# Classical or Modern Architecture?



## ThatOneGuy (Jan 13, 2012)

Where do you stand on the scale?

10. Staunch Classicist. All modern architecture is an abomination and should be torn down or prevented from being built at all costs. New buildings should be constructed in classical styles only. 

9. You will only accept a modernist building it it's very high quality and well-integrated within its context..._sometimes._ Even the most derelict old shack must be preserved rather than be demolished for a new building. 

8. You prefer old buildings remain untouched, or sensitively renovated, but you will accept a high quality facade retention and some high quality new buildings. You advocate for the revival of historic architectural styles in new buildings.

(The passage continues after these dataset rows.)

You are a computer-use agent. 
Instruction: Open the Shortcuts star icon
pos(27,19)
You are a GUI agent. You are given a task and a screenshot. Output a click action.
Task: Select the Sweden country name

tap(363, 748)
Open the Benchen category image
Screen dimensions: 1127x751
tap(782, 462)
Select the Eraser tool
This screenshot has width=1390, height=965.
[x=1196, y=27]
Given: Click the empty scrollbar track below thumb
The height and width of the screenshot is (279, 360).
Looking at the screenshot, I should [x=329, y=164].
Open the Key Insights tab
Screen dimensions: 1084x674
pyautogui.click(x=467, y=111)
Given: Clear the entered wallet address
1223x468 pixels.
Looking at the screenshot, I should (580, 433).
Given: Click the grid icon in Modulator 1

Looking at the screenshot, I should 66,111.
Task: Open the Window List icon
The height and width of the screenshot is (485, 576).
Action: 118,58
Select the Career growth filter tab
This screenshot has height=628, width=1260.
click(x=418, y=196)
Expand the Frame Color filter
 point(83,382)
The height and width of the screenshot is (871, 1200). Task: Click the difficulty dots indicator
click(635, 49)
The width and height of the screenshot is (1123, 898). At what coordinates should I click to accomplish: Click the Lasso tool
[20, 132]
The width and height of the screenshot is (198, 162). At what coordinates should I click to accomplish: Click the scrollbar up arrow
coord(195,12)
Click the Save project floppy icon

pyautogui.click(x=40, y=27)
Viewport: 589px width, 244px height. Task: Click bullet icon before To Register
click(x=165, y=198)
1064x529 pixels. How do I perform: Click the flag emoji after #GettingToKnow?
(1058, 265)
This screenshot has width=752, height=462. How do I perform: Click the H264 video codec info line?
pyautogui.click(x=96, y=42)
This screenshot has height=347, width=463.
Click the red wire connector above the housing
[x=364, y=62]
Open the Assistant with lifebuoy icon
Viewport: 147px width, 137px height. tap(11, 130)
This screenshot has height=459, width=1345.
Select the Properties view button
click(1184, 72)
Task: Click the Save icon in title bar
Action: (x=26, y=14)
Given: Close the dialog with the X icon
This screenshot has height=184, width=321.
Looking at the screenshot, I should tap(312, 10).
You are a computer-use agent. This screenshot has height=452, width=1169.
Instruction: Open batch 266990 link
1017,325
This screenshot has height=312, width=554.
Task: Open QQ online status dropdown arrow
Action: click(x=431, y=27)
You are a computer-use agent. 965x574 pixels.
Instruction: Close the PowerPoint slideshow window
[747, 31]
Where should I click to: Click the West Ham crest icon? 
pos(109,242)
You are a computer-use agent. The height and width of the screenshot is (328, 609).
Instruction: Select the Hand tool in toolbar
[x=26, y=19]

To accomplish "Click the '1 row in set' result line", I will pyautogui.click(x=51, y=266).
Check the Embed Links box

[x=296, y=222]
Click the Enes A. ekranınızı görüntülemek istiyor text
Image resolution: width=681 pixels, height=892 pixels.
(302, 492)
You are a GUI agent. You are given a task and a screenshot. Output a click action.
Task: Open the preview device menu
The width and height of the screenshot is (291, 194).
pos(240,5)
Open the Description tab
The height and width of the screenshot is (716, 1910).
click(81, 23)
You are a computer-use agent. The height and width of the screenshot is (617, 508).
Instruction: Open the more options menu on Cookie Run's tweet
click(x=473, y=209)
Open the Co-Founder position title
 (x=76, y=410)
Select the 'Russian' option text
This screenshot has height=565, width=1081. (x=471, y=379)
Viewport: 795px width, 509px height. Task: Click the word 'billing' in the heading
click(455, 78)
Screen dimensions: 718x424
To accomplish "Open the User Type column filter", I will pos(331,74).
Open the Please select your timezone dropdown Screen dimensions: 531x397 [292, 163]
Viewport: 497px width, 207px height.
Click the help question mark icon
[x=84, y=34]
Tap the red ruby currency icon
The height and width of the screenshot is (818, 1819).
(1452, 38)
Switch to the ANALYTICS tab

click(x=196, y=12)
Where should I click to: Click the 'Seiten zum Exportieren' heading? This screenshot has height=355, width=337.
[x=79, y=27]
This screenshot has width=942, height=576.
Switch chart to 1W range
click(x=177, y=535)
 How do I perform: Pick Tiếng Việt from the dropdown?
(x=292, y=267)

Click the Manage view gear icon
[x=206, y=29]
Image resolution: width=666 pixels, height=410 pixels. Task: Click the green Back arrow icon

7. Prefer classical. Some modernist buildings are nice, but only if they are high quality and far away from urban contexts in which they do not belong. You would rather see nice older buildings renovated than torn down or retained only as a facade.

6. Leaning classical, you like most modernist architecture but find older architecture more inviting and pleasurable. 

5. You enjoy all architectural styles equally, are against demolishing historic buildings, (although you advocate for facade retention, when possible) but also for modernization. You enjoy the warmth and grandeur of classicism and also sleek and stylish modernism. You love it when old and new buildings contrast.

4. Leaning modern. Sure, classical architecture is nice, but you'd love nothing more than to live in a Case Study House.

3. Prefer modernism. You like most classical architecture some of it feels too old-fashioned or stuffy for your taste. You are okay with retaining old facades if it means new development can go ahead.

2. Classical architecture should remain in historic cities only. There is no need to imitate past styles in new architecture, and you are usually against retaining old facades.

1. Staunch modernist. Old and obsolete buildings should be torn down to make way for new and innovative architecture. Architects should look towards the future in their architecture and not remain stuck to the dogmas of the past. 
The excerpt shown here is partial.